General characteristics
- Class & type: type Z-EC2-S-C2, army tank transport
- Tonnage: 10,865 LT DWT; 7,176 GRT;
- Displacement: 3,380 long tons (3,434 t) (light); 14,245 long tons (14,474 t) (max);
- Length: 441 feet 6 inches (135 m) oa; 416 feet (127 m) pp; 427 feet (130 m) lwl;
- Beam: 57 feet (17 m)
- Draft: 27 ft 9.25 in (8.4646 m)
- Installed power: 2 × Oil fired 450 °F (232 °C) boilers, operating at 220 psi (1,500 kPa); 2,500 hp (1,900 kW);
- Propulsion: 1 × triple-expansion steam engine, (manufactured by General Machinery Corp., Hamilton, Ohio); 1 × screw propeller;
- Speed: 11.5 knots (21.3 km/h; 13.2 mph)
- Capacity: 562,608 cubic feet (15,931 m^{3}) (grain); 499,573 cubic feet (14,146 m^{3}) (bale);
- Complement: 38–62 USMM; 21–40 USNAG;
- Armament: Varied by ship; Bow-mounted 3-inch (76 mm)/50-caliber gun; Stern-mounted 4-inch (102 mm)/50-caliber gun; 2–8 × single 20-millimeter (0.79 in) Oerlikon anti-aircraft (AA) cannons and/or,; 2–8 × 37-millimeter (1.46 in) M1 AA guns;

= SS Frederic C. Howe =

World War II Liberty ship of the United States

SS Frederic C. Howe was a Liberty ship built in the United States during World War II. She was named after Frederic C. Howe, a member of the Ohio Senate, Commissioner of Immigration of the Port of New York, and president of the League of Small and Subject Nationalities.

==Construction==
Frederic C. Howe was laid down on 24 August 1943, under a United States Maritime Commission (MARCOM) contract, MC hull 1536, by J.A. Jones Construction, Panama City, Florida; she was launched on 30 October 1943.

==History==
She was allocated to United Fruit Co., on 6 December 1943. She was one of eight special ships, a Z-EC2-S-C2, a Tank carrier.
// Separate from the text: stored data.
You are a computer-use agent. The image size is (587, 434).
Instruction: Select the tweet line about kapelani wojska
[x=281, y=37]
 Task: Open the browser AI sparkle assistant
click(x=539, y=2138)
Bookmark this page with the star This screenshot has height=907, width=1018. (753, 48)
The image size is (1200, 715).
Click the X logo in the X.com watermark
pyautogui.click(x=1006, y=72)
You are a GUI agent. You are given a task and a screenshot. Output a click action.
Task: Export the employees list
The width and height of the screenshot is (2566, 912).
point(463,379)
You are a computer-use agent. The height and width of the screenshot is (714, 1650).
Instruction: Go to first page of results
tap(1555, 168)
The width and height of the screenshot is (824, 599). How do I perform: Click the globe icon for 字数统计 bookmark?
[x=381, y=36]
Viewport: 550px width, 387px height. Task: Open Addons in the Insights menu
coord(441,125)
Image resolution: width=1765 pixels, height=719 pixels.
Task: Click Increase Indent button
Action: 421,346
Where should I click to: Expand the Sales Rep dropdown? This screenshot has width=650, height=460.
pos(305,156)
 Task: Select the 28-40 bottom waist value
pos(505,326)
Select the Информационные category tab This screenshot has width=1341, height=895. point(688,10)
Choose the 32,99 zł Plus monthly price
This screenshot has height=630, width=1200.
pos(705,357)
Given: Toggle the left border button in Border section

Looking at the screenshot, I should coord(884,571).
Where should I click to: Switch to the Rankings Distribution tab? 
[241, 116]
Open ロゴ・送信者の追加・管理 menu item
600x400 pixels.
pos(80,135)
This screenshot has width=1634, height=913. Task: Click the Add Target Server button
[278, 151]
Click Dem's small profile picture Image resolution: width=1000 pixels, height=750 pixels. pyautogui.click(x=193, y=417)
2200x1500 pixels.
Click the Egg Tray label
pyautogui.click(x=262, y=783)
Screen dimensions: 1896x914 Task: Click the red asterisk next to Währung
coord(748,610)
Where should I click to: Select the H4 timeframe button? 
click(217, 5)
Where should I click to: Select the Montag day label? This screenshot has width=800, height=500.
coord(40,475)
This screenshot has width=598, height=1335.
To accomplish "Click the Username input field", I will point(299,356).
She was built with larger cargo hold hatches and stronger crane lifts. J.A.Jones Construction built the eight Z-EC2-S-C2 Tank carrier in 1943. On 30 October 1947, she was laid up in the National Defense Reserve Fleet, in the James River Group, Lee Hall, Virginia. On 9 June 1972, she was sold for $38,753.54 to Union Minerals and Alloys Corporation, for non-transportation use (NTU). She was removed from the fleet on 18 August 1972.